Health To Way Q&A Alternative & Holistic Health Ayurveda

Is Ayurveda magical?

Asked by:Selkie

Asked on:Apr 13, 2026 11:41 AM

Answers:1 Views:503
  • Leah Leah

    Apr 13, 2026

    It is not as magical as what is spread on the Internet, and it is by no means an unfounded IQ tax. As a traditional Indian healing system that has been passed down for five thousand years, its effectiveness is very clear. The "magical" look often comes from the positive feedback of adapting to the scene and the excessive filtering of it by the outside world.

    I have been involved in Ayurveda for almost 7 years now. I have conducted about 200 treatment cases offline and have seen too many polarizing reviews. Last month, a young girl who works in e-commerce came to see her. She had no organic problems during her three consecutive physical examinations. However, she had a dry mouth all the time in the morning, her aunt was so painful that she could not straighten her waist, and she slept so lightly that she would wake up when she turned over. Even after taking a small amount of Chinese and Western medicine and health products, she did not feel any better. According to her pitta constitution, she was given a one-month adjustment plan: she would not sleep every day. She replaced the iced American cheese with warm turmeric milk, avoided cold salad and sashimi in three meals a day, rubbed her feet with warm sesame oil for 10 minutes before going to bed every day, and combined it with a full-body herbal oil massage once a week. After a month, she reported that the pain in her aunt had basically disappeared, and she could fall asleep after just 20 minutes of touching the pillow. She pulled me and said, "This is amazing."

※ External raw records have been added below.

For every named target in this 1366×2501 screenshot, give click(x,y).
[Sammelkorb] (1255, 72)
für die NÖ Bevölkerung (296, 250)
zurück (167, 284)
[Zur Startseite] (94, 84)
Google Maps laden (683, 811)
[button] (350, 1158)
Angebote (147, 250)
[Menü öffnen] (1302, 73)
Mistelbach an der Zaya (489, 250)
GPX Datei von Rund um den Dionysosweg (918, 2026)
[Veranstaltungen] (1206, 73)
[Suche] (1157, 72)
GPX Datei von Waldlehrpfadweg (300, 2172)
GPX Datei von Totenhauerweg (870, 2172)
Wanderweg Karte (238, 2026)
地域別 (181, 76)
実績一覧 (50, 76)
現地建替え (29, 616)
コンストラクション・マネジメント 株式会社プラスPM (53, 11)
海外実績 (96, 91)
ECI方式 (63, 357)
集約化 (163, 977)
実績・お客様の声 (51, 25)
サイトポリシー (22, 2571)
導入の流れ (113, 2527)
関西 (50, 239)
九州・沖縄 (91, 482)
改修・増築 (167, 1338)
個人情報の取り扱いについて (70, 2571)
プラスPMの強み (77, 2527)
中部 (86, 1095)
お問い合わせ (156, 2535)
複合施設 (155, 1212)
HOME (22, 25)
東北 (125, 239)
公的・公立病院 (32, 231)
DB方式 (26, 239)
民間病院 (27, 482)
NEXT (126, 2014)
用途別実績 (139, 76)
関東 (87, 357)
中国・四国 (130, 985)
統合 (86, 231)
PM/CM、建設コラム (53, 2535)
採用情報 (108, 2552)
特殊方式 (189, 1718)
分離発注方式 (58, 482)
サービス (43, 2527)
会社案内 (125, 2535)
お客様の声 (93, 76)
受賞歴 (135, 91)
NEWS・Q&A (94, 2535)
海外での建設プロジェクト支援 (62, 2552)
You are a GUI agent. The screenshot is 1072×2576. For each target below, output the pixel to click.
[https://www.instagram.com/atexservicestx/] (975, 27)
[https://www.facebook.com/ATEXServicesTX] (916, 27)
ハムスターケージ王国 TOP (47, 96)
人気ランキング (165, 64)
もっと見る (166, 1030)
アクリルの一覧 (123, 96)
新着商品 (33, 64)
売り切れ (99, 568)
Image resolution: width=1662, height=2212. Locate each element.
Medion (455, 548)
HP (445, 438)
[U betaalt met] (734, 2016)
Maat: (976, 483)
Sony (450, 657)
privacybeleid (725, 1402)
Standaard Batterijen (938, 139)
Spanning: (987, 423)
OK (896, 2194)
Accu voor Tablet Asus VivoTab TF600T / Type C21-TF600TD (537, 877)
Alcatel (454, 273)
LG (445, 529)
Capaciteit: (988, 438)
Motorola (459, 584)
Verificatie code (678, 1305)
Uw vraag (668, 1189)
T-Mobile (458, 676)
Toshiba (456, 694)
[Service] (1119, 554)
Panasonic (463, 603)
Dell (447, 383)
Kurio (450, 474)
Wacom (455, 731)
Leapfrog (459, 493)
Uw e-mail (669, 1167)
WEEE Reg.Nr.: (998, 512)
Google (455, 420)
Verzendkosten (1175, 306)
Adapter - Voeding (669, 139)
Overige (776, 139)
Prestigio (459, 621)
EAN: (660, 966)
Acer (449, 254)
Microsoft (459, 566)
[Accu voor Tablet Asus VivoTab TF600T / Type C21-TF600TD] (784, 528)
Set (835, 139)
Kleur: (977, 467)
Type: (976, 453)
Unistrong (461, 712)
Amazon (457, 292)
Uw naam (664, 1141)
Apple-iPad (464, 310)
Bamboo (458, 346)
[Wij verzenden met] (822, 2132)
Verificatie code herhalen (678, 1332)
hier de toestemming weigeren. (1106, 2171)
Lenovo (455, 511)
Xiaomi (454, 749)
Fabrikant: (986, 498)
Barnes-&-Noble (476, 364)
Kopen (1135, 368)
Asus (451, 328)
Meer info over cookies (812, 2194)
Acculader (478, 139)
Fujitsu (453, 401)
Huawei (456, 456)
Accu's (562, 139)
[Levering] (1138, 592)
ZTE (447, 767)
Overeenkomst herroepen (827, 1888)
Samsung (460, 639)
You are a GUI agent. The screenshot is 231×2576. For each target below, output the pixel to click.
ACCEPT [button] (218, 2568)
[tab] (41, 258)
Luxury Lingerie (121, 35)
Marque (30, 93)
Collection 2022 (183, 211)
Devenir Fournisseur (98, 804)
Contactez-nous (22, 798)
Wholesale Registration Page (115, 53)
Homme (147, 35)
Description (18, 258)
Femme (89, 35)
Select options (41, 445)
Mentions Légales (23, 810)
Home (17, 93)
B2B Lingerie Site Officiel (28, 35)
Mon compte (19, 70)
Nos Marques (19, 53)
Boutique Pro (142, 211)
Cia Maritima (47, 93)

    But if you say it is omnipotent, I will be the first to disagree. Last year, I met an uncle who had type 2 diabetes. I didn’t know where he read the popular science that said Ayurveda can eliminate the root cause. He secretly stopped his anti-diabetic medicine and drank three-fruit powder at home every day to "detoxify". As a result, his blood sugar spiked to almost 20 in less than a month. He was rushed to the hospital. Later, when he met everyone, he said that Ayurveda is a scam. Do you think this is unfair?

    Many people think it is mysterious because they always associate it with "supernatural healing" and "cure all diseases". In fact, this is not the case at all. To put it bluntly, the core logic of Ayurveda is "balance". It regards people as a part of nature, and uses gentle methods such as food, work and rest, massage, and herbs to bring the imbalanced body state back on track. For those sub-health and chronic minor problems that cannot be diagnosed as organic problems, it can often poke into the blind spots not covered by modern medicine, which will naturally make people feel "magical". As for the three types of constitutions of "Vata, Pitta, and Kapha" that everyone sounds mysterious about, they are not feudal dregs. They are actually the population characteristics classification model summarized by the ancients. They are similar in logic to the nine types of constitutions in traditional Chinese medicine. Now there are many academic studies to verify the correspondence between these types and metabolic levels, intestinal flora, and neurological traits. It is not some metaphysics fabricated out of thin air.

    The longer I do this, the more I feel that there is no "magic" therapy. It's just about finding the right problem and using the right standardized method. If a businessman really tells you that Ayurveda can cure cancer and eradicate diabetes and high blood pressure, don’t think too much and just block him. That’s not the magic of Ayurveda, it’s the magic of his trying to defraud you of your money.